**Esercizio assegnato**
Rispondi a queste domande sul testo selezionato:
(a) In che data si è tenuto il convegno di Torino?
(b) Di quale Regione è la proposta di legge?
(c) Che cosa viene riprodotto integralmente?

Prospettive assistenziali, n. 152, ottobre - dicembre 2005
idonea PROPOSTA
DI LEGGE DELLA REGIONE PIEMONTE PER IL SOSTEGNO ALLE GESTANTI E MADRI IN
CONDIZIONE DI DISAGIO
Come è emerso nel
convegno di Torino del 21 ottobre 2005 “Il diritto di tutti i bambini fin dalla
nascita alla famiglia e la prevenzione dall’abbandono” vi è l’assoluta e
urgentissima necessità di adeguare alle odierne esigenze la tuttora vigente
legge 2838 del
Riproduciamo integralmente il disegno di legge (relazione e testo), confidando
che analoga iniziativa venga assunta anche dalle altre
Regioni.
Relazione
Oggetto e finalità del disegno di legge
Poiché le linee guida dell’art. 58 sono rivolte all’“esercizio delle
competenze”, l’attribuzione della competenza istituzionale a soggetti gestori
diversi da quelli individuati dall’art. 5, comma 4, della legge regionale n.

**Dati forniti**
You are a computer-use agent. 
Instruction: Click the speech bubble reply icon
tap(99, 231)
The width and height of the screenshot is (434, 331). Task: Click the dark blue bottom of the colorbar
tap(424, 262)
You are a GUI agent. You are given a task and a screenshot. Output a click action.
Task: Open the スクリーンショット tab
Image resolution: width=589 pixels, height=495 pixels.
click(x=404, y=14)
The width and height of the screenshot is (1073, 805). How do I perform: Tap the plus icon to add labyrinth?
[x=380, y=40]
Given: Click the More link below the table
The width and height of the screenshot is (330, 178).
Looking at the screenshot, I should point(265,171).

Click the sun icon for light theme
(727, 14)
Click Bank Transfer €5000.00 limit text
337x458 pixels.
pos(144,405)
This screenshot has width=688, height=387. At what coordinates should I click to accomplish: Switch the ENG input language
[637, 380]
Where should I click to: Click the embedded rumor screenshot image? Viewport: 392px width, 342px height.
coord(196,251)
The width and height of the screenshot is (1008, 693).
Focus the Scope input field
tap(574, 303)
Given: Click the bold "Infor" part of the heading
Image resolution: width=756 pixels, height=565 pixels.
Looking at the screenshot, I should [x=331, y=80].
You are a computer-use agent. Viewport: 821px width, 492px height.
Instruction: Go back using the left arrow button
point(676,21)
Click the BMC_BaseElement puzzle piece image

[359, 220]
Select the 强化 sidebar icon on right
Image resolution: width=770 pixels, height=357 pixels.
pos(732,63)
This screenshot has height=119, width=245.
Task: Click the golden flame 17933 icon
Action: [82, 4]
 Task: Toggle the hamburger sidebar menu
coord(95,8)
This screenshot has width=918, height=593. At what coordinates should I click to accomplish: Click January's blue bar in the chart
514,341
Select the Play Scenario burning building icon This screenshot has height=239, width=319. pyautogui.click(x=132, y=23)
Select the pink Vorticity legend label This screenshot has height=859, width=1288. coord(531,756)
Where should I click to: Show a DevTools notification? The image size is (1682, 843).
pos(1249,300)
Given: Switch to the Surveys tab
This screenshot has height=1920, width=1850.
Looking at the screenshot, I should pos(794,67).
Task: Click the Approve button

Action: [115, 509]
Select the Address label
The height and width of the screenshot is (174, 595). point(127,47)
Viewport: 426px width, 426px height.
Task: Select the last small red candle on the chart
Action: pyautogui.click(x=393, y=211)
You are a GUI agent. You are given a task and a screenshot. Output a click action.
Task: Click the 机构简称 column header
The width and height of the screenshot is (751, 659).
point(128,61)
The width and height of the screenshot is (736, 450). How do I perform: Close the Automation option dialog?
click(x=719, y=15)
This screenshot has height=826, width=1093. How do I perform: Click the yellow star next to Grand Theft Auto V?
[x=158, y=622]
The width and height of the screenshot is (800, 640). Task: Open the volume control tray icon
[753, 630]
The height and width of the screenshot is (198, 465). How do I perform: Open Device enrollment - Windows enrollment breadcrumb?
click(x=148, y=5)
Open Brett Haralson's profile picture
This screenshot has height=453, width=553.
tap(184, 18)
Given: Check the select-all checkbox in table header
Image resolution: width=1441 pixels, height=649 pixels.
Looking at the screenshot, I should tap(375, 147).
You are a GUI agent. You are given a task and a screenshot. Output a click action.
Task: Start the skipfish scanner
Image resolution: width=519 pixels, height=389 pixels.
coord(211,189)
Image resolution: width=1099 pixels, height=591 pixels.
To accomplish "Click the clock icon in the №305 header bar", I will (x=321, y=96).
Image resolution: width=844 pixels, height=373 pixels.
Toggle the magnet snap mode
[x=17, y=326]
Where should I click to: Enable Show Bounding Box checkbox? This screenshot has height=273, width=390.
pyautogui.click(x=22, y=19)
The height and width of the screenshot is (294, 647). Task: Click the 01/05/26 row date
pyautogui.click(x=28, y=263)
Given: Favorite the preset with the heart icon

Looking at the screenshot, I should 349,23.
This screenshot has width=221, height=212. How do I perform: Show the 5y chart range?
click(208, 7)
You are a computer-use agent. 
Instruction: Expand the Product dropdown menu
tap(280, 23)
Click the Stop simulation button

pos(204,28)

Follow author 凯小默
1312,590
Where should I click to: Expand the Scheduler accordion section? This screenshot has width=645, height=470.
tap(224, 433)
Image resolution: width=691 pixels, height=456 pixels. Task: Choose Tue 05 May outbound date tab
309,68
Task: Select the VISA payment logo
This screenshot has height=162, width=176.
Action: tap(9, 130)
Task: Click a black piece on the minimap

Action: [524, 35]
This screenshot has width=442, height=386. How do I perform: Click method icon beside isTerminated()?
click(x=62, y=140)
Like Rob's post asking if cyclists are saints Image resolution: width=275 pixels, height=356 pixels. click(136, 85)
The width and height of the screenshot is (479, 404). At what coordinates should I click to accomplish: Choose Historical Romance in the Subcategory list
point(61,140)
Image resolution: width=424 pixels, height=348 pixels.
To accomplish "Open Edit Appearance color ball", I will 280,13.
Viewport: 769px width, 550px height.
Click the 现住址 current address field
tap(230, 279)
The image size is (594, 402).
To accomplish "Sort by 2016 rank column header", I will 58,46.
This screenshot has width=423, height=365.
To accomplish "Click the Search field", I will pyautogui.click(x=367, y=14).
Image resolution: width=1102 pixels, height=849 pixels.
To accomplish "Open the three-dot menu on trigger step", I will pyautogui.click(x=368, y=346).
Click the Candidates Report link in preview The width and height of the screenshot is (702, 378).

**Risultato finale**
(a) Il 21 ottobre 2005.
(b) La Regione Piemonte.
(c) Il disegno di legge, cioè relazione e testo.